Oxidative pathways of apo, partially, and fully Zn(II)- and Cd(II)-metalated human metallothionein-3 are dominated by disulfide bond formation.

Oxidative stress is a key component of many diseases, including neurodegenerative diseases such as Alzheimer's disease. Reactive oxygen species (ROS) such as hydrogen peroxide and nitric oxide lead to disease progression by binding to proteins and causing their dysregulation. Metallothionein-3 (MT3), a cysteine-rich brain-located metalloprotein, has been proposed to be a key player in controlling oxidative stress in the central nervous system. We report data from a combination of electrospray ionization mass spectrometry (ESI-MS), ultraviolet (UV)-visible absorption spectroscopy, and circular dichroism spectroscopy that identify the oxidation pathway of MT3 fully bound to endogenous Zn(II) or exogenous Cd(II) together with the partially metalated species. We characterize the intermediate species formed during the oxidation of MT3, which is dominated by disulfide bond formation. We report the rates of oxidation.

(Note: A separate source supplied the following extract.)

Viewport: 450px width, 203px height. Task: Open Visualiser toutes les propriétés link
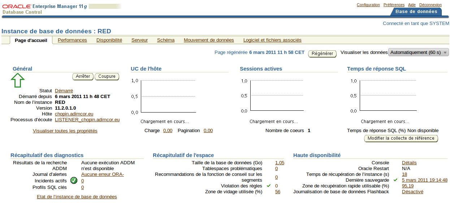[65, 131]
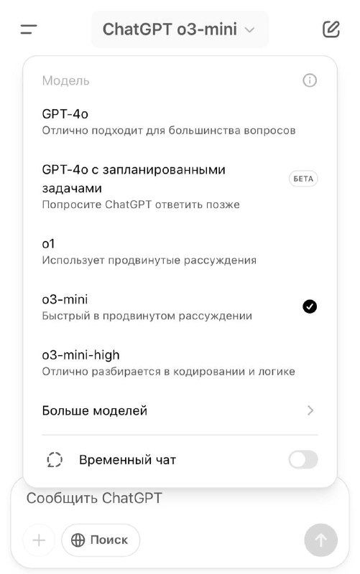Toggle the Временный чат switch

coord(303,459)
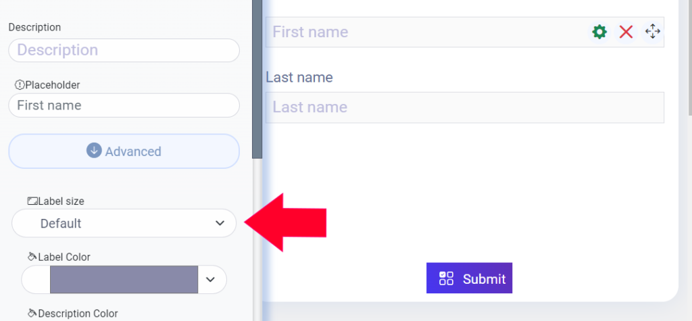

For both fully and partially metalated MT3, MT3 is oxidized at 5 to 10 times the rate of MT1, a similar but kidney-expressed isoform of MT. As oxidation progresses, MT3 follows a domain-specific demetallation pathway when it is fully metalated, and a domain-independent pathway when partially metalated. This suggests the presence of a significant susceptibility toward oxidation when MT3 is partially metalated, and, therefore, a possible protective role of Zn(II) when fully metalated. With the evidence for the rapid oxidation rate, our data support the proposals of MT3 as a key antioxidant in physiology.